-- start --

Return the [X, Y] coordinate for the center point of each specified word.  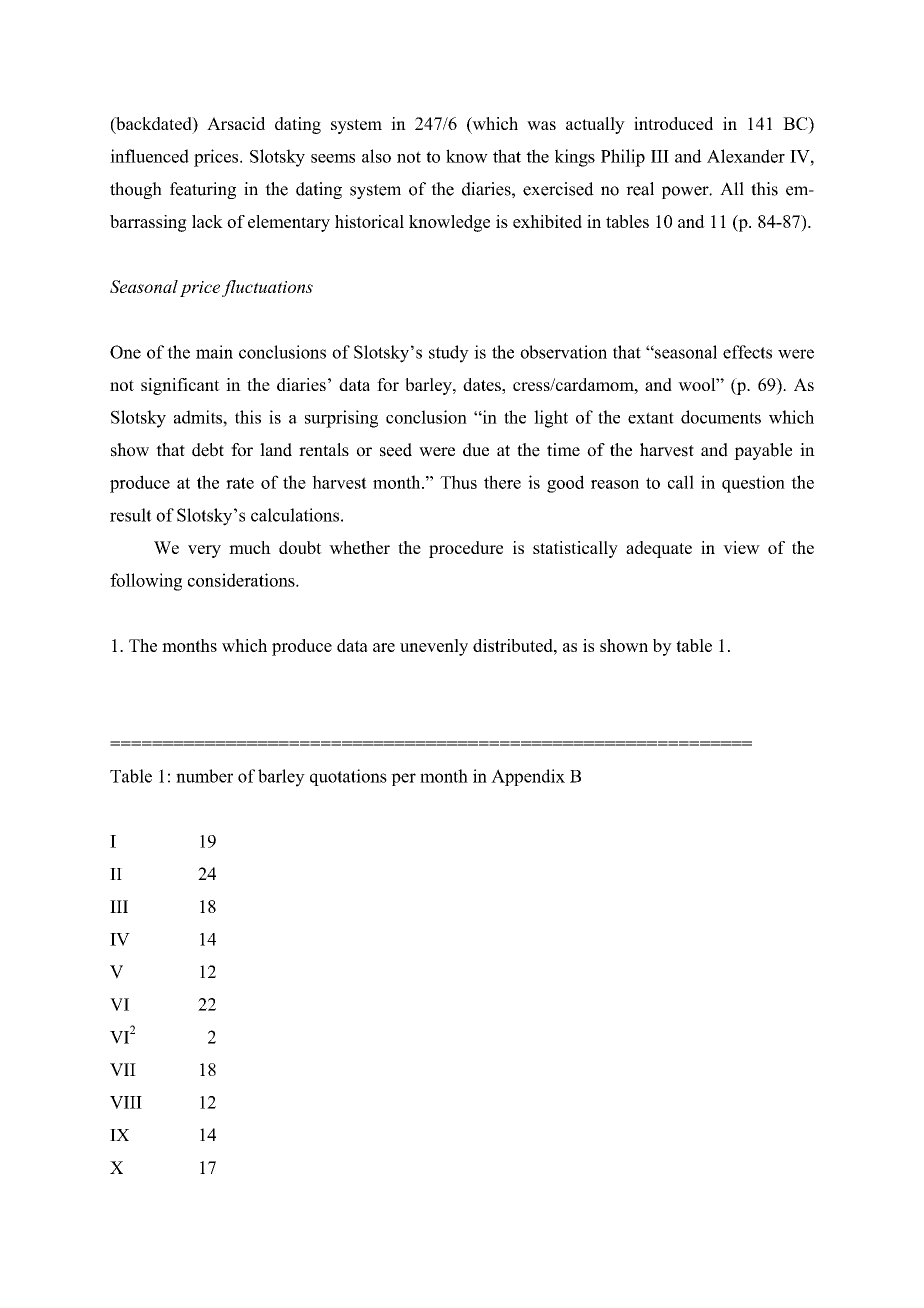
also [376, 156]
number [204, 776]
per [403, 779]
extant [651, 418]
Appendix [528, 777]
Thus [458, 482]
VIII [126, 1102]
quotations [348, 777]
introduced [673, 123]
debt [208, 450]
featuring [203, 190]
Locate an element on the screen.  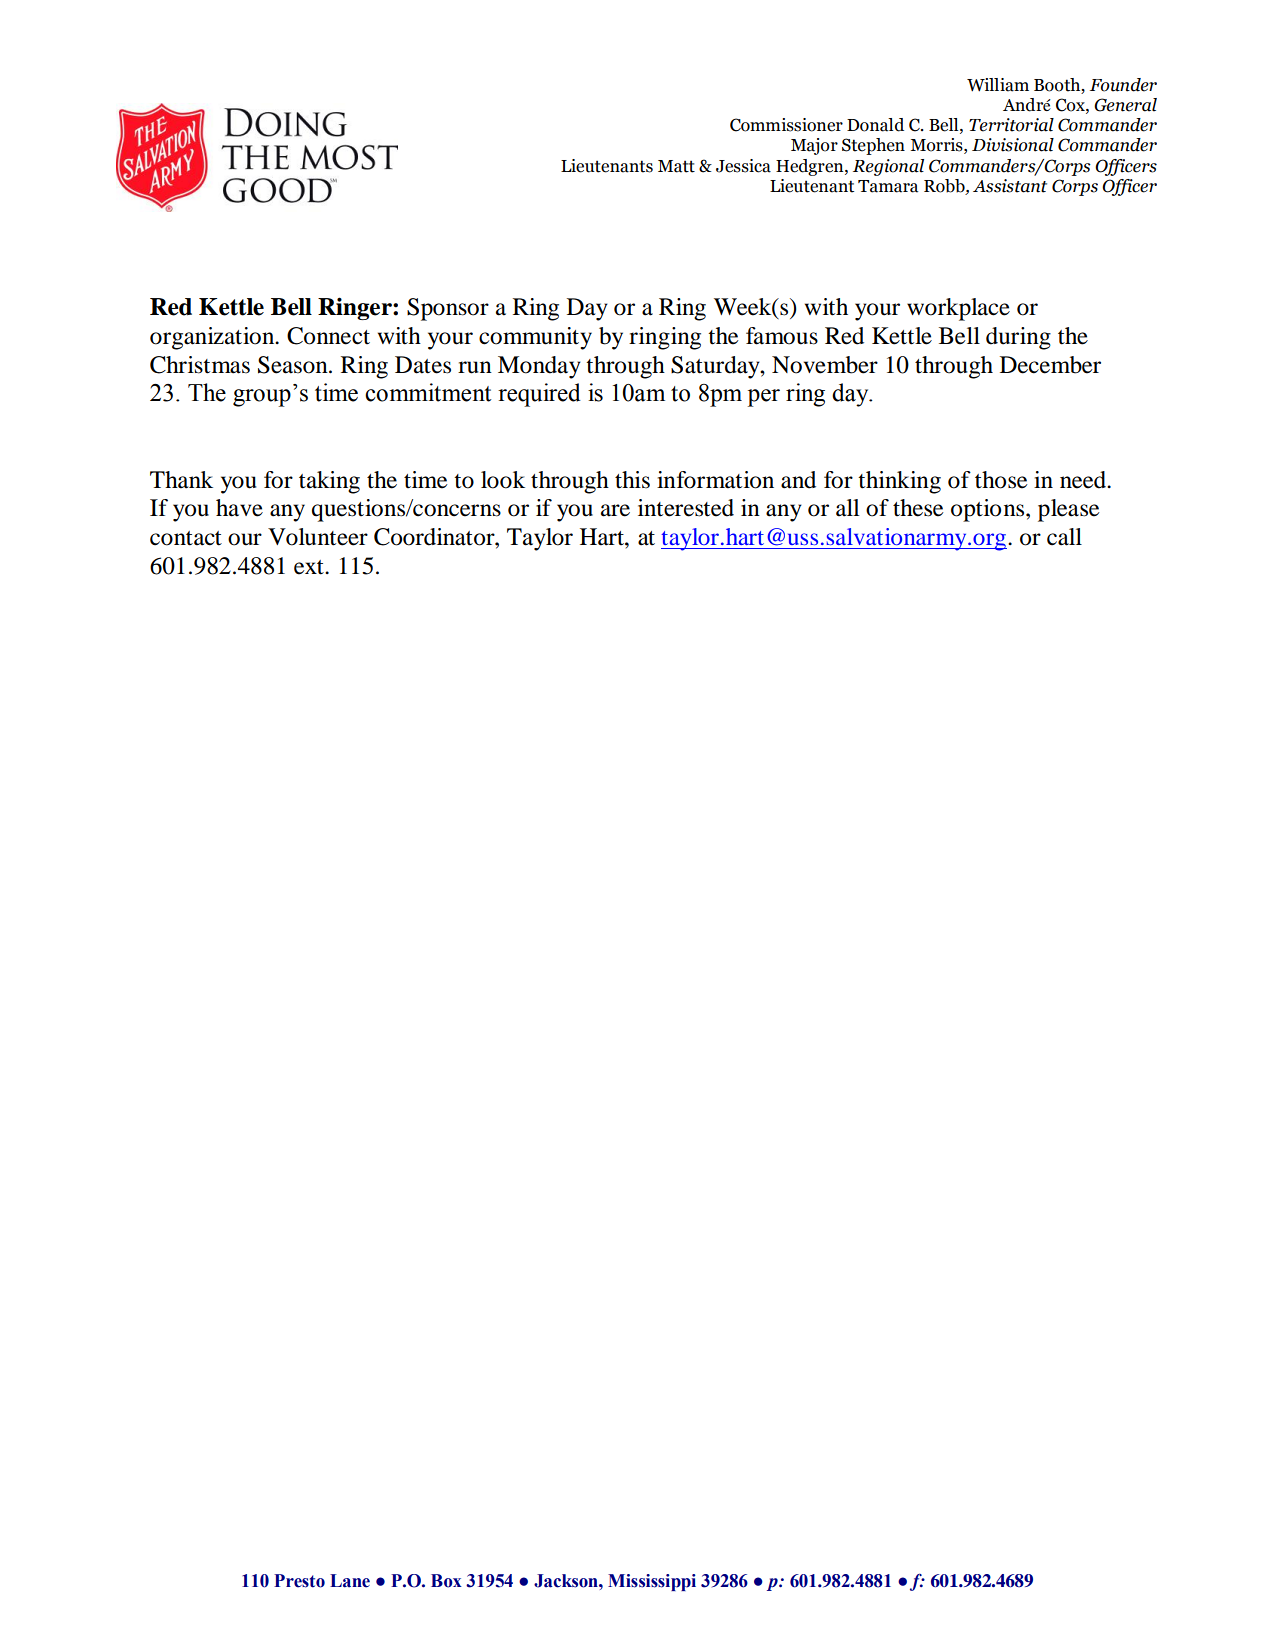
Territorial is located at coordinates (1011, 125).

-- end --

→ **Exercise requirements**
Format every one of the lines above as a Markdown table with the columns "Row" and "Line," numbering the rows and skipping blank lines. Omit the pictures.

→ **Written response**
| Row | Line |
|---|---|
| 1 | Return the [X, Y] coordinate for the center point of each specified word.   |
| 2 | also [376, 156] |
| 3 | number [204, 776] |
| 4 | per [403, 779] |
| 5 | extant [651, 418] |
| 6 | Appendix [528, 777] |
| 7 | Thus [458, 482] |
| 8 | VIII [126, 1102] |
| 9 | quotations [348, 777] |
| 10 | introduced [673, 123] |
| 11 | debt [208, 450] |
| 12 | featuring [203, 190] |
| 13 | Locate an element on the screen.   |
| 14 | Territorial is located at coordinates (1011, 125). |